Your scene will be . . . the first Saskatoon high school team to win the Canadian Improv Games regional competition.
Ready, in four, three, two, one!
That countdown is the way four members of Tommy Douglas Collegiate's senior improv team launched their scenes on the way to claiming top prize at the Saskatchewan event held April 28-30 in Regina.
"I was very shocked because we were the first-ever Saskatoon team to win regionals, to have our name on the trophy," said Hannah Waddell a Grade 12 student and four-year member of the school's improv team. "It was a very big deal for us. Going into finals we knew we had a pretty good chance; we just knew we had to do our best. We deserved that."

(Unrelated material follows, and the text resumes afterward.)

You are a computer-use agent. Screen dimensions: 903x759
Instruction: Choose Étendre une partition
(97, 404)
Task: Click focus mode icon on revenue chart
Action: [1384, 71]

Winning the regional title means the foursome will compete nationally against 11 other teams from across Canada. In past years that would mean an in-person competition in Ottawa, but this year's event will see the team record its scenes for submission. That will take place during a performance Thursday, May 12, 7 p.m., at the Tommy Douglas Collegiate Theatre. The evening, which includes additional post-intermission performances by both of the school's improv teams, is open to the public. Admission is on a pay-as-you-can basis.

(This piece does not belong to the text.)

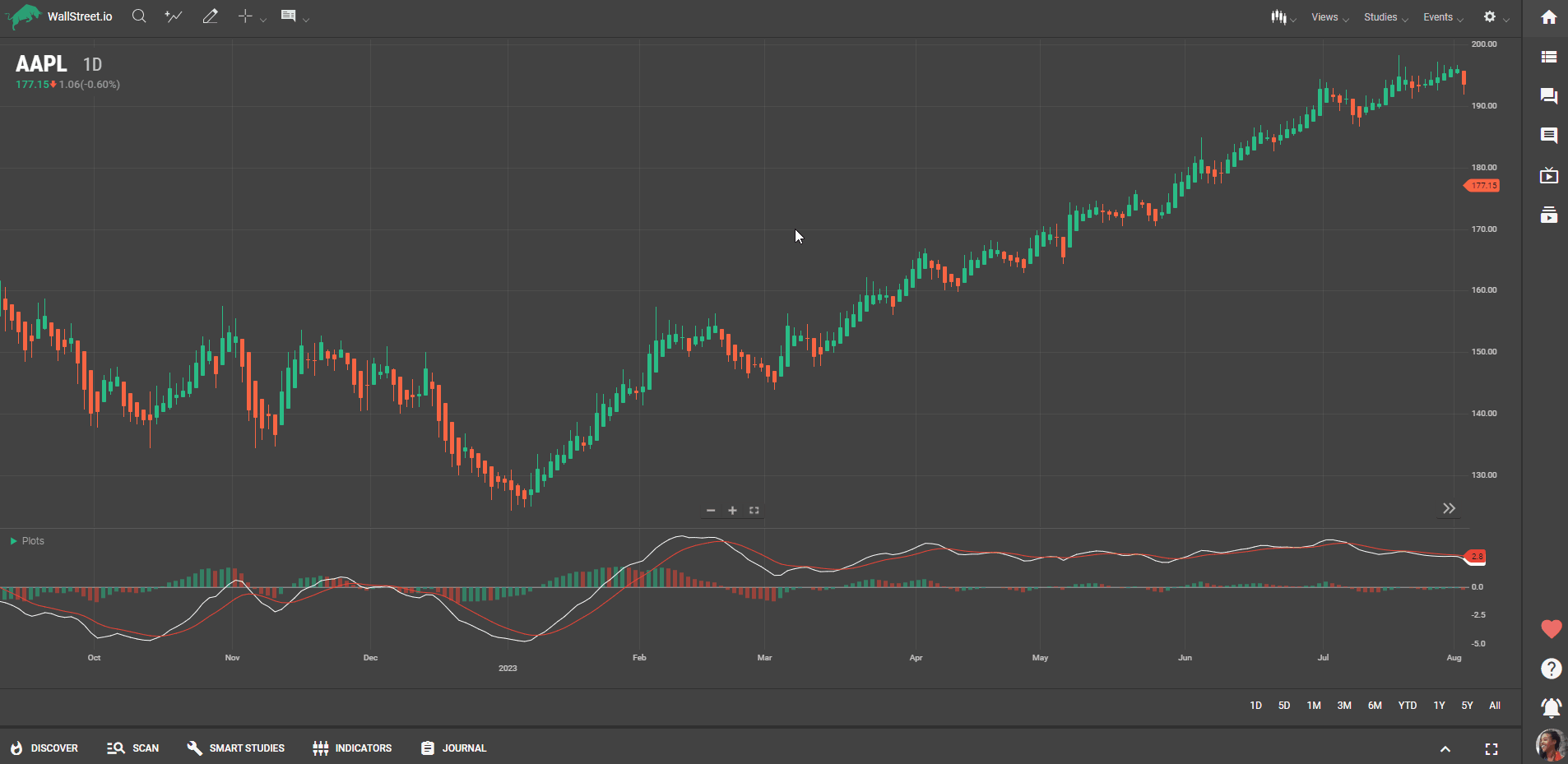The image size is (1568, 764).
Task: Select the YTD time range
Action: click(x=1408, y=706)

Coach Clarissa Kostiuk said the team of Waddell, William Yanko, Lydia Corbett, and Brayden Degagne shone on stage during the regional event. They finished first during the preliminary round then duplicated the result with their performance during the four scenes that were part of the finals.
"Their final performances were the best performances I've ever seen them do," said Kostiuk, who received a coaches' recognition award at the event. "I told them before they went on that no matter what happens they have to lay it out on the stage so they could walk off being proud of themselves. They did that, and then they won."

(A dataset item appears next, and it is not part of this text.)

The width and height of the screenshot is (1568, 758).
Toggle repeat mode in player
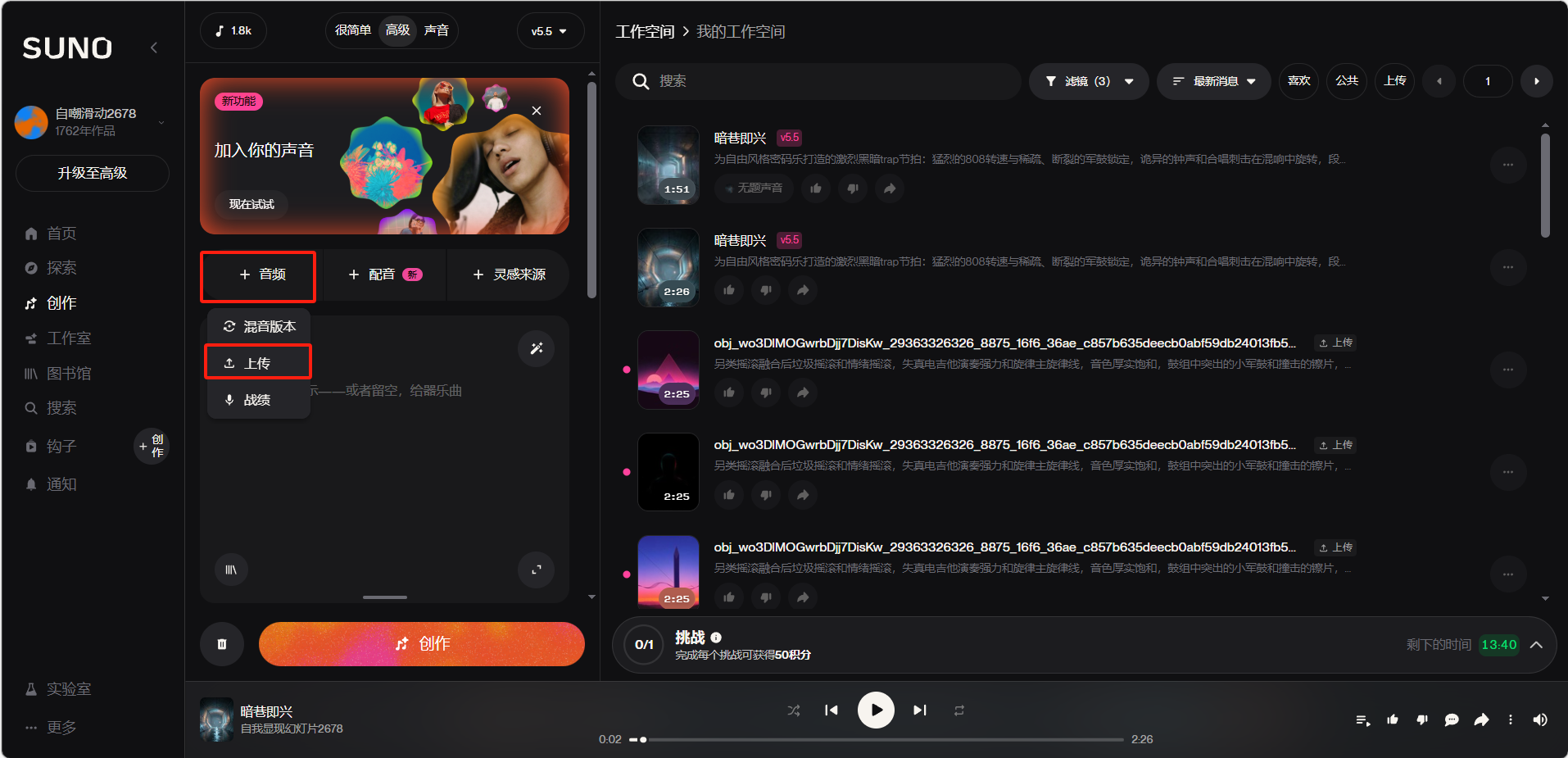tap(959, 710)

In competition, teams perform scenes in story, theme, life, and either style or character events. They are marked on skills such as making and accepting offers, advancing the scene, listening, commitment, staging, risk, use of suggestion, and interest.
"I'm really interested to see what is that next step," said Yanko, one of three Grade 12 students on the team. "I've only seen Saskatchewan teams, which is a very small pool compared to what Canada has to offer when it comes to improv. I am interested to see what calibre of improvisation there is."
The team's success is the result of hard work. They have practiced three times per week since October, running scenes, testing out approaches to improvisation and, most importantly, strengthening their on-stage connection.
"What makes improv special is that it's not just the bringing together of different strengths, but it's that we work so hard on connecting the team as one," Kostiuk said. "They work as one unit, one body, one mind — that is what our goal is. They have learned how to read one another and anticipate what they might do on stage. There is a lot of trust. There are different skills that come forward, but they are also cohesive and that's what makes them a strong team."
The school's extracurricular improv program coached by Kostiuk and Mike Prebble included three teams this year, one junior team for Grade 9-10 students and two senior squads. The second senior team also made the regional finals and placed sixth. Improv has a long history among Regina high schools, so winning the title was a milestone for the Tommy Douglas program.
It was also an accomplishment for a team that has largely been together for three years but performs with just four people on stage instead of the eight improvisors that made up most teams. Kostiuk, who has had the opportunity to coach most team members for several years, said improv is a positive experience for students.
"The one rule to improv is that you always need to say yes to whatever your teammates give you and then add onto it. It's something unexplainable, but the power that holds in the building up of confidence in a teenager is incredible," she said. "Being able to see their confidence come to life through their time as an improviser is like no other transformation. A huge focus of my career has been in the positive impact performing arts can have on mental health and I know that improv increases the mental wellness of students involved and truly gives them a sense of belonging like no other."
For Waddell, who joined improv in her first year of high school at the urging of her parents and because her older brother had been part of the team, the experience has had an impact on her life.
"In Grade 9 I was very shy; I said one line the whole year. This year I am active in every scene — main characters and everything — and I've really grown," she said. "It's given me lots of confidence. I'm not as shy anymore and it has helped me outside of improv as well, just being able to talk to people. I have definitely grown throughout these four years.
"It is so worth it spending all of that time together and it shows how much time and effort we have put into it. It's how we got to where we did. I really enjoy being with these people that much."